Without active intervention by government and society, the majesty and fearful symmetry of this magnificent beast may disappear from Indian forests forever. By Prakash Pillai

THE plight of the Indian tiger has never received the sort of publicity that it is currently receiving any time in recent memory. The telecommunications conglomerate Aircel flashes, on a daily basis, an advertisement on the main television channels in India about the dwindling tiger population.

It has employed India's cricket captain M S Dhoni as its ambassador, exhorting the Indian public to save the struggling tiger. There are a variety of daily news items on the state of tiger populations, each day focusing on one of India's 39 tiger reserves, with scoops on recent tiger deaths, corruption and incompetence of forest officials, and interviews with experts and politicians, discussing and analysing solutions to what has become a nightmarish prospect - the extinction of the Indian tiger.

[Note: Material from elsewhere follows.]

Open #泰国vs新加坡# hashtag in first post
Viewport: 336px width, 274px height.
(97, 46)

There is no doubt that India's national animal is in deep trouble. According to a 2008 census, there are only 1,411 tigers left in the wild in India, compared with 3,600 tigers a decade ago and over 40,000 a century ago.

In some national parks such as Panna and Sariska, which once had thriving tiger populations, tigers are now officially extinct. Some experts believe that even the figure of 1,411 is exaggerated and that numbers have now dipped below 1,000. Bearing in mind that India is home to over half of the world's tiger population, this does not bode well for the species as a whole.

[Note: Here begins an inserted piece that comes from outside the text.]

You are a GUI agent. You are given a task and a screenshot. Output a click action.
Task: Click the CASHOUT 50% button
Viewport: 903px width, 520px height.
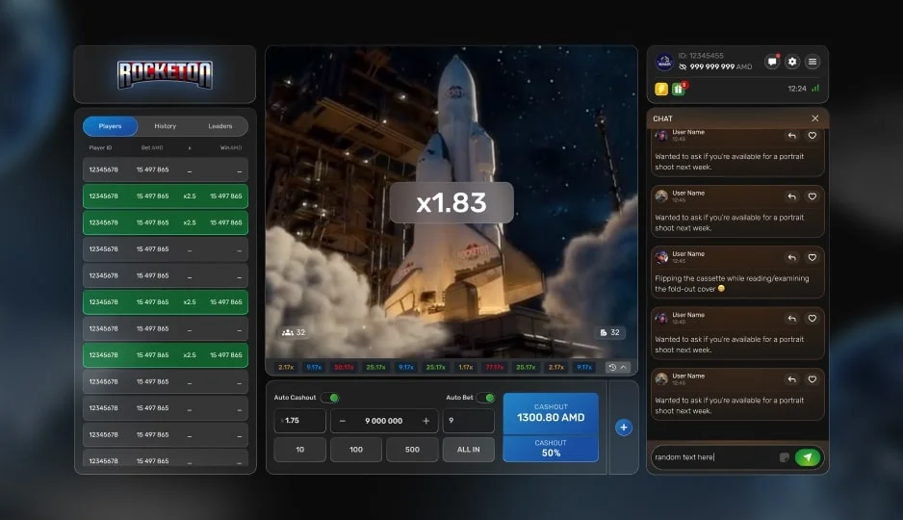(x=551, y=448)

But India has been in this situation before. In its first ever census conducted in 1972, shocking news emerged that the tiger count was only 1,827. This was largely attributed to widespread poaching - India started banning tiger poaching only in 1970.

The crisis precipitated a government sponsored project known as "Project Tiger", which resulted in the creation of a number of tiger reserves dedicated to the protection of the tiger, as well as core buffer areas: contiguous areas which were freed from human activities to allow for tiger corridors. This lead to significant recovery over time of tiger numbers, the apex period being in 1989, when India's tiger population rose to an impressive 4,334.

Poachers

However, this time, the crisis comes with an even greater bite. The dwindling of tiger numbers has two primary causes. The first primary cause is the old enemy, the poacher. Poachers in India generally belong to impoverished nomadic hunting tribes who traverse the country to hunt tigers and supply tiger parts to traders and smugglers, primarily to satisfy demand in the Chinese market.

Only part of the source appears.